Items for locating words and elements:
= = = = = = =

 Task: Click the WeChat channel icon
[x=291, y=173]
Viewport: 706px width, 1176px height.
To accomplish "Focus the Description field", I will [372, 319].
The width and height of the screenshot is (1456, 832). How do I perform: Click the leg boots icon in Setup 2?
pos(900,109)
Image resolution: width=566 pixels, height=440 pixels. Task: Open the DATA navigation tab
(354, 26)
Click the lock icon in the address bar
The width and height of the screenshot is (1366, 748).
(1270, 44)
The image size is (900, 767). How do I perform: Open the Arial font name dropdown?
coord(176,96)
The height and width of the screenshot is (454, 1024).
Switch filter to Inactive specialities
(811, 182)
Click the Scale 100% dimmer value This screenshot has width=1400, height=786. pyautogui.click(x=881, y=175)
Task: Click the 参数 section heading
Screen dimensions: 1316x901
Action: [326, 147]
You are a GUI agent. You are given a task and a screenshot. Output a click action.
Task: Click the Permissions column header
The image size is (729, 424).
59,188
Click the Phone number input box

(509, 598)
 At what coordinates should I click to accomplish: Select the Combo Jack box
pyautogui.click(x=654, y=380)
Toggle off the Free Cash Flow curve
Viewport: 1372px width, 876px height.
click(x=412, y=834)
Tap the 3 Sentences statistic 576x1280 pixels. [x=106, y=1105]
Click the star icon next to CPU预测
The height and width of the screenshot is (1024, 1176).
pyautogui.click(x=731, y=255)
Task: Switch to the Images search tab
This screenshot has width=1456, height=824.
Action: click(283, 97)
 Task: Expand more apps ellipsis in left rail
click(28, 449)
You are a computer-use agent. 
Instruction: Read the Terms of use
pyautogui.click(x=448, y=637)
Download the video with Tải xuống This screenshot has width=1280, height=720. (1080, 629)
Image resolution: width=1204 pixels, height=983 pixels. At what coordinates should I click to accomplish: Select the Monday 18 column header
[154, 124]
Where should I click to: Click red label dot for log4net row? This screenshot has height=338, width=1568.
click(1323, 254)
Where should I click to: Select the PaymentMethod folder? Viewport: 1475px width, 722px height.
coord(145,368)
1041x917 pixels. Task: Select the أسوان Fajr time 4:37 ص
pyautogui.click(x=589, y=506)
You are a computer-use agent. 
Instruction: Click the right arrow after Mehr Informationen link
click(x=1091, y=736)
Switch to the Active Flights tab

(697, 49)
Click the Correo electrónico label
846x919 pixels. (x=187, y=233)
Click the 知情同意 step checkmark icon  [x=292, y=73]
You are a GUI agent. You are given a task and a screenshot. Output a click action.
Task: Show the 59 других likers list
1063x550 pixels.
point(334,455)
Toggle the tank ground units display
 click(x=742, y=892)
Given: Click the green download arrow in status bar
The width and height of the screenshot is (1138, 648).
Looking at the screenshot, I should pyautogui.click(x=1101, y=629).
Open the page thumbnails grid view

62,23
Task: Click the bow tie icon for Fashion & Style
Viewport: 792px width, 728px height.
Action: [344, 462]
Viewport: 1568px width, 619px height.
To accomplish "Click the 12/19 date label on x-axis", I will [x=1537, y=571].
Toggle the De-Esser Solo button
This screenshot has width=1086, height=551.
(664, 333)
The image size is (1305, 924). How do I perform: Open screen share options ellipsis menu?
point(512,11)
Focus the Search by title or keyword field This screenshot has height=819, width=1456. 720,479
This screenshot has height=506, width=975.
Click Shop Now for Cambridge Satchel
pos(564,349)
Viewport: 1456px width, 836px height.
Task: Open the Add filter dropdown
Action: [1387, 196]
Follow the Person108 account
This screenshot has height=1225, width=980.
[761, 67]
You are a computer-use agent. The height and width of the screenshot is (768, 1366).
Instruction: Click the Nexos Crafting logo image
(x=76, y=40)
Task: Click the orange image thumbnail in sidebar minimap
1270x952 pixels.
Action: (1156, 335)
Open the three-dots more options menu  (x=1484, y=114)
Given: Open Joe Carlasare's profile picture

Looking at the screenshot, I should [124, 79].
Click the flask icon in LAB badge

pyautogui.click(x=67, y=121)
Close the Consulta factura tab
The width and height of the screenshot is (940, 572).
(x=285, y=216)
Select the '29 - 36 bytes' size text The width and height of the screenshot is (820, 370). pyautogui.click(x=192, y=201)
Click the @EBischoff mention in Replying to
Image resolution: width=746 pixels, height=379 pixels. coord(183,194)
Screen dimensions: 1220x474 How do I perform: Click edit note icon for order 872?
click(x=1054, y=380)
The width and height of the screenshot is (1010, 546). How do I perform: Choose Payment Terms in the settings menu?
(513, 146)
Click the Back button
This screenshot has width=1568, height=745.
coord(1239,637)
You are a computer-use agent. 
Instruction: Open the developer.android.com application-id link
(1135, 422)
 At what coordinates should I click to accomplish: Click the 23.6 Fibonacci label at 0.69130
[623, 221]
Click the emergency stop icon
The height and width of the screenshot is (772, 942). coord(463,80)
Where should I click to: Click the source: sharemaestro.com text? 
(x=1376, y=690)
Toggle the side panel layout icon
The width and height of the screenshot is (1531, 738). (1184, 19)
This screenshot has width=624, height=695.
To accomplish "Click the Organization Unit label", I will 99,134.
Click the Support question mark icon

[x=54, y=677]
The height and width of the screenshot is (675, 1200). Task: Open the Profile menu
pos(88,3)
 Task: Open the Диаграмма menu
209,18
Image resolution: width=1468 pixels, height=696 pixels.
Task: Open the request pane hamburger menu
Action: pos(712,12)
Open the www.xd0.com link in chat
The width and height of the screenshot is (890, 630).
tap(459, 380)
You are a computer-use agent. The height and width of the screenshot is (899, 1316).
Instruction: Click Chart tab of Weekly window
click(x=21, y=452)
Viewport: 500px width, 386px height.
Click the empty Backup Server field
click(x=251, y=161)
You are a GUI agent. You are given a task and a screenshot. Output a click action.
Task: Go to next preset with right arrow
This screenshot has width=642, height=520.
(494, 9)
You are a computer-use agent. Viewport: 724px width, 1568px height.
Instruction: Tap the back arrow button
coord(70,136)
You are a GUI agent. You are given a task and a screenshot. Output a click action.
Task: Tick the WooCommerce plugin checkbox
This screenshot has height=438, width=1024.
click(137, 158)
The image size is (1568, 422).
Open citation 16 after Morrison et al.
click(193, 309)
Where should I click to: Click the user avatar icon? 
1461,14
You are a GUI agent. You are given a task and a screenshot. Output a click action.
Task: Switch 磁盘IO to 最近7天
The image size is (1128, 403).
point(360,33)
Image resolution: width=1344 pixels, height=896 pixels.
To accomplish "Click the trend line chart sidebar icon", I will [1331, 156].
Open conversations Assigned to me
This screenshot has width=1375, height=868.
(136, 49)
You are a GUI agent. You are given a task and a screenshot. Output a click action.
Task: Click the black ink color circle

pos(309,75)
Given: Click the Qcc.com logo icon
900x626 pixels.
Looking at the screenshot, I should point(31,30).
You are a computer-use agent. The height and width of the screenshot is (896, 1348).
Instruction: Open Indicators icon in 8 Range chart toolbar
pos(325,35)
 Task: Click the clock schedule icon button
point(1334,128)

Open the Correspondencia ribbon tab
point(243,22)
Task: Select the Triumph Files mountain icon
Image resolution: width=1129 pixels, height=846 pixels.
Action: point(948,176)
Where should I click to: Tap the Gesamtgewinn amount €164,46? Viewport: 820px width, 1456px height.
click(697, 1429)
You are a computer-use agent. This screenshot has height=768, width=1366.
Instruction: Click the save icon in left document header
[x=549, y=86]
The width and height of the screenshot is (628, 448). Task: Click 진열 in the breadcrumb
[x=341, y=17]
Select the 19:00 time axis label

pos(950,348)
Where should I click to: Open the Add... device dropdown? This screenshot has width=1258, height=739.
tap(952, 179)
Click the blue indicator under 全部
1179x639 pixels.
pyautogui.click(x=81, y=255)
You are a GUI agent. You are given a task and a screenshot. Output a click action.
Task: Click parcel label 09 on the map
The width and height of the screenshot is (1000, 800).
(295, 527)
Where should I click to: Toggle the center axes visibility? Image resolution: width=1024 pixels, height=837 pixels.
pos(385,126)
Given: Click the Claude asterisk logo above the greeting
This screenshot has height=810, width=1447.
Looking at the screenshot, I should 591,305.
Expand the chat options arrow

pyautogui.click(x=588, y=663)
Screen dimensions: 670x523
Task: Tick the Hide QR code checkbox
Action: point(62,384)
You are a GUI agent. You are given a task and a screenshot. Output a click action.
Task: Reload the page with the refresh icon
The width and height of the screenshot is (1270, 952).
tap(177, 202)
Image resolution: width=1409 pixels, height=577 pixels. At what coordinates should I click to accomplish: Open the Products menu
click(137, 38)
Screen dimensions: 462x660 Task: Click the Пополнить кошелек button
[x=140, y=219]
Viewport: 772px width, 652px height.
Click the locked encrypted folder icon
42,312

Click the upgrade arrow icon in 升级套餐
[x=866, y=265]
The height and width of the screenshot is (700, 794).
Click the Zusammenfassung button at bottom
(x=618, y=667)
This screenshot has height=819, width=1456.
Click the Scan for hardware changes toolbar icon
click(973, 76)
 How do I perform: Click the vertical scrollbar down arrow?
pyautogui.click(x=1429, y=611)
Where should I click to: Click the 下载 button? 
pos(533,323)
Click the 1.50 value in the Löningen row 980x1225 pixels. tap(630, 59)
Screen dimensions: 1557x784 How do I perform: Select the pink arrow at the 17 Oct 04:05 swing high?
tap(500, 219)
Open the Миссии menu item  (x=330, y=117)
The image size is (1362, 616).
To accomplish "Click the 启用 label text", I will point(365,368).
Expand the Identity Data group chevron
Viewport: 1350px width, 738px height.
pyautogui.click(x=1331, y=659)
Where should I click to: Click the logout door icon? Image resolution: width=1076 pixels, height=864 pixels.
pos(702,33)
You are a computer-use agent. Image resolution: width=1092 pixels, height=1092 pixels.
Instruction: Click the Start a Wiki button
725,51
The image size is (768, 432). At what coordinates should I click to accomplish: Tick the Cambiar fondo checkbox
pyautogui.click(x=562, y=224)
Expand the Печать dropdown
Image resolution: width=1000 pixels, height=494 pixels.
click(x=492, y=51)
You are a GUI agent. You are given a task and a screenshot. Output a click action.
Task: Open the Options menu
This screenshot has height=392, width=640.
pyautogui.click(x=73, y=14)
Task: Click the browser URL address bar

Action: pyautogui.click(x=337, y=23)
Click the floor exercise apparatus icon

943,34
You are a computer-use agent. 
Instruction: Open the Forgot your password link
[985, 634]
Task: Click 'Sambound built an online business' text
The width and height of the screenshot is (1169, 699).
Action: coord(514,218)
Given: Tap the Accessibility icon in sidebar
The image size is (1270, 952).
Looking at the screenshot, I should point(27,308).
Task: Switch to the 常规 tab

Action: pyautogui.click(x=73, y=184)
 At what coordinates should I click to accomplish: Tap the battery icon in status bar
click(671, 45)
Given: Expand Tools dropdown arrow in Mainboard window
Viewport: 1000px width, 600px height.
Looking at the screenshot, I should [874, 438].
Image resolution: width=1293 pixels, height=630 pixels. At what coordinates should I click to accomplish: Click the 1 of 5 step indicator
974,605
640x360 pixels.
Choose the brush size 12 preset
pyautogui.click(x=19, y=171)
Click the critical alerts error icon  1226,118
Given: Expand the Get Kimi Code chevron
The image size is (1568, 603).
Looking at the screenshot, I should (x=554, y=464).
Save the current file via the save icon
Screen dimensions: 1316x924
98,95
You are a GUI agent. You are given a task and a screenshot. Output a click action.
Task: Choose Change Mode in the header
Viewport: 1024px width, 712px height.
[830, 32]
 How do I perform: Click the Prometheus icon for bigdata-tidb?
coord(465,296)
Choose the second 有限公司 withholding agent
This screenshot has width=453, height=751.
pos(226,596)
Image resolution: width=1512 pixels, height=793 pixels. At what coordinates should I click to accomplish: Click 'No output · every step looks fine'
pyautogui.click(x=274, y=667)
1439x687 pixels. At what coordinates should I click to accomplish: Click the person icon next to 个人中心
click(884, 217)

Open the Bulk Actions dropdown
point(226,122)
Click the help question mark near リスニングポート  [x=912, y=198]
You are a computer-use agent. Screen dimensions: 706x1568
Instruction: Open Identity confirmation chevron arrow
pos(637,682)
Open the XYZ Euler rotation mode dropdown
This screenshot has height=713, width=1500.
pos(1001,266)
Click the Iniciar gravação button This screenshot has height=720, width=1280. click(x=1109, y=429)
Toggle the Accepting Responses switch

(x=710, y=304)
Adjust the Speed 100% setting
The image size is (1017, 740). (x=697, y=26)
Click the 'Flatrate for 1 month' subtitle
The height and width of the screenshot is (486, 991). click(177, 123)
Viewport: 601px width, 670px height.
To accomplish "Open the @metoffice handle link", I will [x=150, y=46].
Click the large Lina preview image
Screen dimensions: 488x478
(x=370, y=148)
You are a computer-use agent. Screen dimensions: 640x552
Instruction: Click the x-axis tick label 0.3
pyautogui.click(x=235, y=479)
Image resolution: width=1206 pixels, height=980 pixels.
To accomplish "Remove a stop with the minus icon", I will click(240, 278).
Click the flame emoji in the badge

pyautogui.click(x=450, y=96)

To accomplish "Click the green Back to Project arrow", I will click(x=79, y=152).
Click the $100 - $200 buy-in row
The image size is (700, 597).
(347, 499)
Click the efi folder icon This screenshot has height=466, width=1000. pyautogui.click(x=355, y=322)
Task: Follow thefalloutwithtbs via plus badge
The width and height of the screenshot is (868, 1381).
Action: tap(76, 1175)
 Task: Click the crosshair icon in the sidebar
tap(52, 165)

= = = = = = =

▸ **Goal of the exercise**
Repeat the lines exactly, starting with the first line of the items and going on through the line that contains "pos(900,109)".

▸ **Output**
 Task: Click the WeChat channel icon
[x=291, y=173]
Viewport: 706px width, 1176px height.
To accomplish "Focus the Description field", I will [372, 319].
The width and height of the screenshot is (1456, 832). How do I perform: Click the leg boots icon in Setup 2?
pos(900,109)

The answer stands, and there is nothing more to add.